Why is my gradient descent algorithm requiring such a small alpha? - Printable Version

+- Python Forum (https://python-forum.io)
+-- Forum: Python Coding (https://python-forum.io/forum-7.html)
+--- Forum: Data Science (https://python-forum.io/forum-44.html)
+--- Thread: Why is my gradient descent algorithm requiring such a small alpha? (/thread-6798.html)

Why is my gradient descent algorithm requiring such a small alpha? - JoeB - Dec-08-2017

I am trying to implement a gradient descent algorithm for linear regression. I am using the attached data. My algorithm is shown below:

import numpy as np 
import csv
import matplotlib.pyplot as plt
path = ''
with open(path + 'ex1data1.txt', 'r') as f:
    results = list(csv.reader(f))

population = []
profit = []
for i in results:
	population.append(float(i[0]))
	profit.append(float(i[1]))

def gradientDescent(xData, yData, a, iterations, theta0, theta1):
	J = []
	it = []
	for i in xrange(iterations):
		print i
		cost0 = 0
		cost1 = 0
		for j in xrange(len(xData)):

			cost0 += (theta0 + theta1*xData[j] - yData[j]) ** 2
			cost1 += (theta0 + theta1*xData[j] - yData[j]) ** 2 * xData[j]
		tmp0 = theta0 - a*cost0
		tmp1 = theta1 - a*cost1
		theta0 = tmp0
		theta1 = tmp1
		J.append(cost1)
		it.append(i)
	return theta0, theta1, J, it

result = gradientDescent(population, profit, 0.000000005, 8000, 1, 2)
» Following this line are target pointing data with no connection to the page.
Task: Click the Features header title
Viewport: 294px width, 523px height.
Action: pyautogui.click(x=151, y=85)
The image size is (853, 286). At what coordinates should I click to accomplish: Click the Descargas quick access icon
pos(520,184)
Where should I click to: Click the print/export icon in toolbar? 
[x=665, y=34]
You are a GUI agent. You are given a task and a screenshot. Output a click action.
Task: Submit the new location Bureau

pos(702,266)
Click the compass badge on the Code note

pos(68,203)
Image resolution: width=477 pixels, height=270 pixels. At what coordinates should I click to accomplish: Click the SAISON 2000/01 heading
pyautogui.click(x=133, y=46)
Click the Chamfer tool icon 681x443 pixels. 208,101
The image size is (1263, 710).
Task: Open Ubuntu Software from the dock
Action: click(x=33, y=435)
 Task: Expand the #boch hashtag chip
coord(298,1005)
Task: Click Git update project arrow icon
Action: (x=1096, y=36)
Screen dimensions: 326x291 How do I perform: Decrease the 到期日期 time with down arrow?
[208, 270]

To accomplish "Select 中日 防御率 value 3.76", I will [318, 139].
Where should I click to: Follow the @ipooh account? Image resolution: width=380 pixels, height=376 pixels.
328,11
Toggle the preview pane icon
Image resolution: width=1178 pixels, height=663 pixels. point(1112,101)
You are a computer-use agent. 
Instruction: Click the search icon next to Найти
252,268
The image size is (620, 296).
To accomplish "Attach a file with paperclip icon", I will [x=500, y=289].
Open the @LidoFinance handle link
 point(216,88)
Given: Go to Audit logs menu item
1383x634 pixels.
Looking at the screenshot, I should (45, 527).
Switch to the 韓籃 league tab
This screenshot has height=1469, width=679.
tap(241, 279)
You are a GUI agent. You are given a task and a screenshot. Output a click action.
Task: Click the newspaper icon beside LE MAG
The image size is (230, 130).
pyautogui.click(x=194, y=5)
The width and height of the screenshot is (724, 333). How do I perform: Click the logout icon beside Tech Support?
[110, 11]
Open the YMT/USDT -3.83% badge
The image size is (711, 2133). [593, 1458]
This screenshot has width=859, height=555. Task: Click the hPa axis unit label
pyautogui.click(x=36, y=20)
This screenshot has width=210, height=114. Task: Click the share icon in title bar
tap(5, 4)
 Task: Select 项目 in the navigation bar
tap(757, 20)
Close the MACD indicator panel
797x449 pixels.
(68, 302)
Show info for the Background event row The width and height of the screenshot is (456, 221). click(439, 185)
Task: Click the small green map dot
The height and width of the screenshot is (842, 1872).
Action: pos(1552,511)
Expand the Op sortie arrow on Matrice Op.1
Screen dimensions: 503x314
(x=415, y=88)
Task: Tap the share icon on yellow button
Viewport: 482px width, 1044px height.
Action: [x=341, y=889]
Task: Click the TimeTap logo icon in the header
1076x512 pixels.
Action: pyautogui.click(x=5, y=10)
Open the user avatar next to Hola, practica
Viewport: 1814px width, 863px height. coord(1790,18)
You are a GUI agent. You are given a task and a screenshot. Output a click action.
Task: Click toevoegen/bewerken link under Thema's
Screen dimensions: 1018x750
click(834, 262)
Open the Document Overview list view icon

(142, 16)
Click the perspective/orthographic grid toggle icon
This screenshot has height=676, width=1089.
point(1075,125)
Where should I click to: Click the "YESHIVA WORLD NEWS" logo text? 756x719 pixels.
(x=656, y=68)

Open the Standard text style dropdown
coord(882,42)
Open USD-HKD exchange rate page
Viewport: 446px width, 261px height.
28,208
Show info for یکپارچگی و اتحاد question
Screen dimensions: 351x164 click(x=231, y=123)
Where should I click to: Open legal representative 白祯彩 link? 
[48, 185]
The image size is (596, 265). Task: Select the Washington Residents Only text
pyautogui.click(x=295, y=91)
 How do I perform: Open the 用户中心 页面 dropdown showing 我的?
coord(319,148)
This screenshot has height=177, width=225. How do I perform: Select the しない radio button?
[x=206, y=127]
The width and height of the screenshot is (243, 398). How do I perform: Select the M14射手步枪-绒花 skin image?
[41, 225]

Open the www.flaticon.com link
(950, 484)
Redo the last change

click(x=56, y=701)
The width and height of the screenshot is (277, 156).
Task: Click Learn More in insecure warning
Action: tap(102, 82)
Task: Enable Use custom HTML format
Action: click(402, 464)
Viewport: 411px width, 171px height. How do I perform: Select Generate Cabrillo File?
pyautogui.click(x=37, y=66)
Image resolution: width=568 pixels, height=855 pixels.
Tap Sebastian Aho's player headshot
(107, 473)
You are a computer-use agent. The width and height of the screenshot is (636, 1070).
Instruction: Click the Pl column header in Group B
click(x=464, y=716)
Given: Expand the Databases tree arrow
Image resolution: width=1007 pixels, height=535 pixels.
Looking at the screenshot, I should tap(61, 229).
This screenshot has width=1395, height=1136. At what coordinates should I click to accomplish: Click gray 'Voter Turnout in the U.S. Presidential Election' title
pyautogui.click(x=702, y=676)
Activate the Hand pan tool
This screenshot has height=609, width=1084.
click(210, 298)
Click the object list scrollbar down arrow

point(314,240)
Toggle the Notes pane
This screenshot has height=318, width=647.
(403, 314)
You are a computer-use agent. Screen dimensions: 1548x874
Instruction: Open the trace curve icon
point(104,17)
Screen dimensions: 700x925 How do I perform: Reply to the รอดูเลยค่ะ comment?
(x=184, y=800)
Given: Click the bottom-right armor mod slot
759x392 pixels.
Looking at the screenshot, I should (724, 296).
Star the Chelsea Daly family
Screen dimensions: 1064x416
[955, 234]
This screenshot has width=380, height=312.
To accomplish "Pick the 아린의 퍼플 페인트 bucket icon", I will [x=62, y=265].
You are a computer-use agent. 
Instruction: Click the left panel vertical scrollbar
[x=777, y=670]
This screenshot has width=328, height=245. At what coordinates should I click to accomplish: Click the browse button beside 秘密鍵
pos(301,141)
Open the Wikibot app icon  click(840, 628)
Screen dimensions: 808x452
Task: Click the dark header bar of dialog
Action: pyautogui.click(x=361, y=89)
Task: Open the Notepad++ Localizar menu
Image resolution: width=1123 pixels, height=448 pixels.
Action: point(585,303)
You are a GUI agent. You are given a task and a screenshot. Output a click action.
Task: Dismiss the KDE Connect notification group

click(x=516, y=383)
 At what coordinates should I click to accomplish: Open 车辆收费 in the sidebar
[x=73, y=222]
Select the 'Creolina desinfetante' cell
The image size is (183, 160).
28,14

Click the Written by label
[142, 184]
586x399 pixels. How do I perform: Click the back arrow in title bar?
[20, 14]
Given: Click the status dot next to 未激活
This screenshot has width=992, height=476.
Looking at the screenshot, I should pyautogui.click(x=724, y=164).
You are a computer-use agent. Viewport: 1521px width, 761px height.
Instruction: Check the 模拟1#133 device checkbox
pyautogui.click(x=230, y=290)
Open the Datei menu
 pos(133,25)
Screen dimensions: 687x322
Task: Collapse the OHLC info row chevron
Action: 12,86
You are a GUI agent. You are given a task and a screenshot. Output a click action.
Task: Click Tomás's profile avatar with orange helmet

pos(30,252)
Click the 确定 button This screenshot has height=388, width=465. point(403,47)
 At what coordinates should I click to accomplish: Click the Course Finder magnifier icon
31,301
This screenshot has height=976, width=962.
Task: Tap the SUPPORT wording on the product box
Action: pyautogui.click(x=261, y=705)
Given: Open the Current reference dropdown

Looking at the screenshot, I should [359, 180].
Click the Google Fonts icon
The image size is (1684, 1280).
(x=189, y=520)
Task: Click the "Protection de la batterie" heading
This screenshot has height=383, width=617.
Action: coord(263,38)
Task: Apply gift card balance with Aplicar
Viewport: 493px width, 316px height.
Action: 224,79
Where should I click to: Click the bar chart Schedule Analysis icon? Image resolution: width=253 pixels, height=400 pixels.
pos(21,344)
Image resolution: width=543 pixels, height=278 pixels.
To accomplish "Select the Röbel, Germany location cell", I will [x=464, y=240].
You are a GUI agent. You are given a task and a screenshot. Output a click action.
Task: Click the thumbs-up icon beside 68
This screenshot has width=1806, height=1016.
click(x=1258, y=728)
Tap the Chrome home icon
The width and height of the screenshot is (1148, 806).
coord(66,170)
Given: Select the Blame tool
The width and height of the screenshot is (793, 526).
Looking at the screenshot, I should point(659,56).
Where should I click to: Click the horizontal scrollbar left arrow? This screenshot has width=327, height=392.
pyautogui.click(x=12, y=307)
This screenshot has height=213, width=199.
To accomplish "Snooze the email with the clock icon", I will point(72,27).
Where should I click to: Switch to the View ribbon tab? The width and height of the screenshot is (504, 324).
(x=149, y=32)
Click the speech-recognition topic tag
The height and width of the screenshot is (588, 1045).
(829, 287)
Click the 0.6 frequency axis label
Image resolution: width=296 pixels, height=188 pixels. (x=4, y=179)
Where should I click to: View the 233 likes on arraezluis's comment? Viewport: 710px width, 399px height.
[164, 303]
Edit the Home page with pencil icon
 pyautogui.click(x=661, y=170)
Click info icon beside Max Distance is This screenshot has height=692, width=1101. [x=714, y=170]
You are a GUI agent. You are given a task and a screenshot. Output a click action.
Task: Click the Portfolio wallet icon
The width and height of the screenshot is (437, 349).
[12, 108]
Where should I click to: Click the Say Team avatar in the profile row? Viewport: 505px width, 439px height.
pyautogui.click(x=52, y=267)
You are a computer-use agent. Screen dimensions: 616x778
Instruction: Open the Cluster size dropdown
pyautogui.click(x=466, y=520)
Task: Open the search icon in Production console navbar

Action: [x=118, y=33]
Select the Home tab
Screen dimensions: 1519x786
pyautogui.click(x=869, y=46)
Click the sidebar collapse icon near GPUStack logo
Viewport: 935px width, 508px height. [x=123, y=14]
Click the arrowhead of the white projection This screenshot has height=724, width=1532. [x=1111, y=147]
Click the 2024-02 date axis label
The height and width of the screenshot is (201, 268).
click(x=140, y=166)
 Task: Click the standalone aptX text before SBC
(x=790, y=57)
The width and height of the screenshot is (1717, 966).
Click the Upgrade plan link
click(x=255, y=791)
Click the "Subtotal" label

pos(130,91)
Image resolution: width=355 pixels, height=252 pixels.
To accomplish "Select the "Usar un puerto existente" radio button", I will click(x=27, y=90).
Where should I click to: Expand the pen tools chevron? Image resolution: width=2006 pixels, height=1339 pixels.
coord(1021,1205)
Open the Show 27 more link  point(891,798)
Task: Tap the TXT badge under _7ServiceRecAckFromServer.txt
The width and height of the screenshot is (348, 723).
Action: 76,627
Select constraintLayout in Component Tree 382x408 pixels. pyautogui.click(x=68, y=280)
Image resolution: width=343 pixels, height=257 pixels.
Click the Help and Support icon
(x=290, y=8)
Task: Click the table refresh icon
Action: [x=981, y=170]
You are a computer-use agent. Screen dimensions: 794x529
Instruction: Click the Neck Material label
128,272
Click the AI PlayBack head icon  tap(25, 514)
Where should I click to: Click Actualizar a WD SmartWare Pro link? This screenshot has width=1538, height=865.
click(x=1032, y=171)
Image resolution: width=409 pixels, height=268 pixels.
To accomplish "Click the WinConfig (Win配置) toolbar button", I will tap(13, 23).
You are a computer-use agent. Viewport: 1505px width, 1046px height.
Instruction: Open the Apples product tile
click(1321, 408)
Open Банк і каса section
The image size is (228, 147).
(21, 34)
print 'y = %s + %sx' % (result[0], result[1])

plt.plot(result[3], result[2])
plt.show()

x = np.arange(0, 30, 1)
y = result[0] + result[1]*x
plt.plot(x, y)
plt.plot(population, profit, 'rx')
plt.show()

Why is my gradient descent algorithm requiring such a small alpha? - JoeB - Dec-08-2017

I am trying to implement a gradient descent algorithm for linear regression. Unfortunately I can't attach the data set. My algorithm is shown below:

import numpy as np 
import csv
import matplotlib.pyplot as plt
path = ''
with open(path + 'ex1data1.txt', 'r') as f:
    results = list(csv.reader(f))

population = []
profit = []
for i in results:
	population.append(float(i[0]))
	profit.append(float(i[1]))

#This function implements gradient descent to find a regression line of
#the form y = theta0 + theta1*x
def gradientDescent(xData, yData, a, iterations, theta0, theta1):
	J = []
	it = []
	for i in xrange(iterations):
		#Begin calculation of cost function
		cost0 = 0
		cost1 = 0
		for j in xrange(len(xData)):
			cost0 += (theta0 + theta1*xData[j] - yData[j]) ** 2
			cost1 += (theta0 + theta1*xData[j] - yData[j]) ** 2 * xData[j]
        #End calculation of cost function
    
        #Update theta0 and theta1
		tmp0 = theta0 - a*cost0
		tmp1 = theta1 - a*cost1
		theta0 = tmp0
		theta1 = tmp1

		J.append(cost1)
		it.append(i)

	return theta0, theta1, J, it

result = gradientDescent(population, profit, 0.000000005, 8000, 1, 2)

print 'y = %s + %sx' % (result[0], result[1])

plt.plot(result[3], result[2])
plt.show()

x = np.arange(0, 30, 1)
y = result[0] + result[1]*x
plt.plot(x, y)
plt.plot(population, profit, 'rx')
plt.show()

I keep track of the cost function value at each iteration in order to plot it at the end to see get a good value of alpha. By changing the number of iterations it can be seen from the plot that the cost function only begins to converge at between 7000 and 8000 iterations. This is much higher than it should be.

Also, the value of alpha required is way too small. An appropriate value of alpha, such as 0.005 or 0.0005, doesn't work.

Does anyone have any ideas on how I can modify this? I can't see how this doesn't work as well as it should.